When Taste Becomes A Query

Trend teams will feel this shift most acutely. Historically, fashion and beauty trends were spotted by scouts and cool‑hunters: the person in the front row who notices a nail colour in Tokyo, an eyeliner shape in São Paulo, a club‑kid silhouette in Berlin. Later, those instincts were augmented by endless scrolls through Instagram moodboards and saved TikToks.

With AI video search, the workflow flips. Video search engines promise trend analysis that can identify rising aesthetics, sounds, and creators before they peak. Instead of a Dropbox full of screenshots, a creative director can type or paste a look into a search box and see hundreds of real‑world clips that match it.

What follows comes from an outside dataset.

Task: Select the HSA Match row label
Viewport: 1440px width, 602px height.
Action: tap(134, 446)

Analysing trends with video search

Oriane.xyz

Those results are not just for inspiration, because every hit in the index carries rich metrics: platform, views, engagement, caption, audio and creator handle. Teams can export the data and connect it to sales, search or media performance to understand which aesthetics actually move product, not just rack up plays.

Gut feel doesn’t disappear; it just gets a lot more data‑rich.

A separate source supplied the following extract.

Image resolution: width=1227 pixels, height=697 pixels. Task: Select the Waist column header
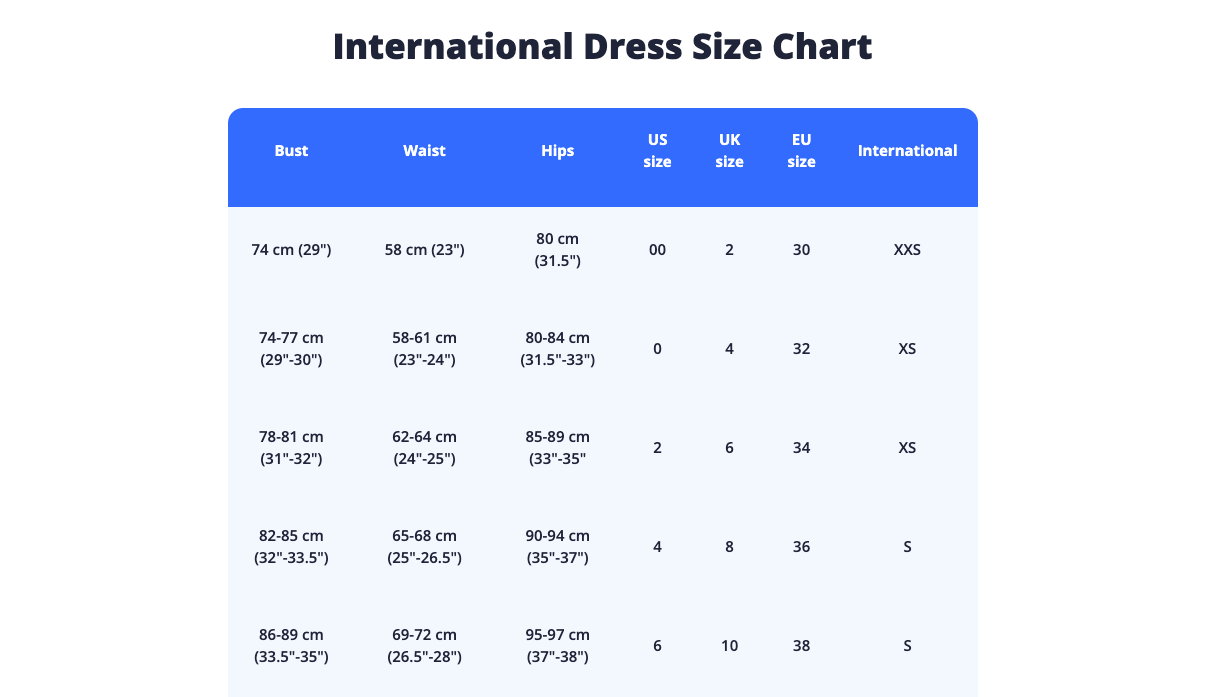[424, 151]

How Video Search Can Augment Fashion And Beauty

If you work in fashion or beauty today, you do not need to become a machine‑learning engineer, but you do need a point of view on video search.

What’s your shadow reach, the untagged videos your products already star in? How will you use a video trend radar without flattening your brand into sameness? And what are your red lines on how searchable you want your consumers’ lives to be?

In a world where taste itself can be typed into a video search bar, the winning brands will not just be the ones who see the most. They will be the ones who know what to do, and what not to do, with what they are able to see.